*** Entries supplied
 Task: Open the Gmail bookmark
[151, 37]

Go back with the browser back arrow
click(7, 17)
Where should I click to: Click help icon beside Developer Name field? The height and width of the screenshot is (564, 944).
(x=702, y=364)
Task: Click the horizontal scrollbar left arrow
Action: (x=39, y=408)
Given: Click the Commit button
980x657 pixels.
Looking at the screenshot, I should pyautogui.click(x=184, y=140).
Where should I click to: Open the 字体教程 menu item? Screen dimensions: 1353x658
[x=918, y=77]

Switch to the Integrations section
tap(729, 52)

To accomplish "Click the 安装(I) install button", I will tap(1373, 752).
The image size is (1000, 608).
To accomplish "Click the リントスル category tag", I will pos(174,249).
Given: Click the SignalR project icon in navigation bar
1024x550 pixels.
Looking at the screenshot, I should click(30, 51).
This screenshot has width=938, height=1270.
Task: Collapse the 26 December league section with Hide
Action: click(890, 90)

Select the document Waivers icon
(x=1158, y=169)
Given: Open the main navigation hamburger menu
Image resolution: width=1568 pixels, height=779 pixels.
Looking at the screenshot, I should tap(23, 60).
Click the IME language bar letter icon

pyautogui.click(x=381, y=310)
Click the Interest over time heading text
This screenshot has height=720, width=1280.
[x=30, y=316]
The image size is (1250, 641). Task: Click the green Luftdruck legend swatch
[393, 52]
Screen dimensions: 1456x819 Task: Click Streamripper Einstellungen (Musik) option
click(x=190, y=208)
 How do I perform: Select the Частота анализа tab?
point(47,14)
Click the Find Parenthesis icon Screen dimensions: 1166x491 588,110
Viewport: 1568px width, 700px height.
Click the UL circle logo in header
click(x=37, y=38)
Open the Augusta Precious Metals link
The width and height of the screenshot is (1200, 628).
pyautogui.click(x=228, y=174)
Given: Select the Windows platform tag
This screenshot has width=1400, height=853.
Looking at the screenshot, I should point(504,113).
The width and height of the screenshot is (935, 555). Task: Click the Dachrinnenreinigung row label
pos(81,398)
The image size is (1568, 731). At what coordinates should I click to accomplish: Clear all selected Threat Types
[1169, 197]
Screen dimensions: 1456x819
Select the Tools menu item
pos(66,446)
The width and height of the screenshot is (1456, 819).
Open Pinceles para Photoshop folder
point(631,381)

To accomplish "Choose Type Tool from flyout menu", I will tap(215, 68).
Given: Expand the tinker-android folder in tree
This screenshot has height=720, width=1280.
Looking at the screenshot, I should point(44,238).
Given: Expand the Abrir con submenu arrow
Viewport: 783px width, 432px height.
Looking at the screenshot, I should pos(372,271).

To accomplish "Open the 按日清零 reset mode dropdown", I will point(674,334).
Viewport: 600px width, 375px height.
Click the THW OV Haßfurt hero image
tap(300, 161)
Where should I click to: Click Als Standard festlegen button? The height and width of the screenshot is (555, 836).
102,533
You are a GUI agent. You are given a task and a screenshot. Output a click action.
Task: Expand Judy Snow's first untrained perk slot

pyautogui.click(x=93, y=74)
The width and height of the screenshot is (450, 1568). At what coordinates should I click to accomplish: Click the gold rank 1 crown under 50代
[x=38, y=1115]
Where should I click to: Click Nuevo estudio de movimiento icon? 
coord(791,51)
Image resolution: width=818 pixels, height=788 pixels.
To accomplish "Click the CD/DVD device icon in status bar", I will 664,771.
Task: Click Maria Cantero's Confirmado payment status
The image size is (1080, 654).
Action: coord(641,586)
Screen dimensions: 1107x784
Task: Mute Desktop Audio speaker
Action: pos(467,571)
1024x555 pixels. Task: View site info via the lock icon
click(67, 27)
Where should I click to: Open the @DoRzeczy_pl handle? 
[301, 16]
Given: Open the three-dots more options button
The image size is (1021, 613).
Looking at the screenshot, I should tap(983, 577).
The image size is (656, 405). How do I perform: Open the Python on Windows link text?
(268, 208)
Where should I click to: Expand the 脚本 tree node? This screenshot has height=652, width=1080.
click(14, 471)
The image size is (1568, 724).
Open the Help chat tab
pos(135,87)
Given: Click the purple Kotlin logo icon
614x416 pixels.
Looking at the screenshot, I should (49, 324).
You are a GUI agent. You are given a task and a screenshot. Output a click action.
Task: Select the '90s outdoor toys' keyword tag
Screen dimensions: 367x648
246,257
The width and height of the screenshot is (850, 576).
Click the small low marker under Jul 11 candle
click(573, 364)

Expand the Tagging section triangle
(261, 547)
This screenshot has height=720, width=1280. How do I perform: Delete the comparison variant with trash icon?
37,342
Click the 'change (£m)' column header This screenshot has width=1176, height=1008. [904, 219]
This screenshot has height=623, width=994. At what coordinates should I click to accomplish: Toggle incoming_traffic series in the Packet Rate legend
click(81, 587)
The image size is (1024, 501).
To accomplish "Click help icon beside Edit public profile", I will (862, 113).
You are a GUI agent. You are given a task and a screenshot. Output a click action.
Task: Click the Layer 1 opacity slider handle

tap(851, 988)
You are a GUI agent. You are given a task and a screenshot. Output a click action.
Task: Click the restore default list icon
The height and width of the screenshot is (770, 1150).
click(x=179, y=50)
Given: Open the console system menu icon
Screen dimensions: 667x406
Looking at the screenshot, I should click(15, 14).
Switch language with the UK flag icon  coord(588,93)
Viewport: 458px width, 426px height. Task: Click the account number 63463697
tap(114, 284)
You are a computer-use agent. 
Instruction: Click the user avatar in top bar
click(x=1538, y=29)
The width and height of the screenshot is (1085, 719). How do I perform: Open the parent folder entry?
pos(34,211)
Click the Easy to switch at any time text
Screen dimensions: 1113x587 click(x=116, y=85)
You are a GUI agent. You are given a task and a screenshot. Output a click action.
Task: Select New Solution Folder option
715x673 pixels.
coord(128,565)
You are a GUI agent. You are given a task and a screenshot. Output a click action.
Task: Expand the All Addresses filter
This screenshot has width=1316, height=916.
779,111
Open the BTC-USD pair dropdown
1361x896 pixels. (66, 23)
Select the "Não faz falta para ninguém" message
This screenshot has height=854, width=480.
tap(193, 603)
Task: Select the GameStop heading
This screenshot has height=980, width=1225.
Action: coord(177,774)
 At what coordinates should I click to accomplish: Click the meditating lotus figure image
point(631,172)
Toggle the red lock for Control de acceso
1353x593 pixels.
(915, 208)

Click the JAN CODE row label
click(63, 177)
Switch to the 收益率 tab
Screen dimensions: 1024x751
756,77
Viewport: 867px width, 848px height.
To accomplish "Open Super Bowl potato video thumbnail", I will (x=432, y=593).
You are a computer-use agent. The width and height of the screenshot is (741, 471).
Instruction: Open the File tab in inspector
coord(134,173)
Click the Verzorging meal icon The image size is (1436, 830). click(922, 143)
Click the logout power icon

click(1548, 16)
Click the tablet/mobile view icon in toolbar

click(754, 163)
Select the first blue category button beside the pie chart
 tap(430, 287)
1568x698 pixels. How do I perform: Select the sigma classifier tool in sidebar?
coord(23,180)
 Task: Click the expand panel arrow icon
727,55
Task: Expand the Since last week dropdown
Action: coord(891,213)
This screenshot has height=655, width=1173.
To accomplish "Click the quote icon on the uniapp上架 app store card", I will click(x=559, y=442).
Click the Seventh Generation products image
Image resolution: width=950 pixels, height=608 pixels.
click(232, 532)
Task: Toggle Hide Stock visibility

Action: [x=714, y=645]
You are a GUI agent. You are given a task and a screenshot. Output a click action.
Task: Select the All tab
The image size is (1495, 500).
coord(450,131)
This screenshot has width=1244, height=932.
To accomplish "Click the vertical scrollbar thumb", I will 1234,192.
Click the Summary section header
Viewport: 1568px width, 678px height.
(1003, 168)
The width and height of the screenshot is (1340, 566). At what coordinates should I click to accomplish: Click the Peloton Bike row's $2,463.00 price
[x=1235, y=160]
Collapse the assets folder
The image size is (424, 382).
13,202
******
■ **Activity**
All lines with the word "computer" need to be copied from the data above.

■ **Answer section**
You are a computer-use agent. 
You are a computer-use agent. The width and height of the screenshot is (741, 471).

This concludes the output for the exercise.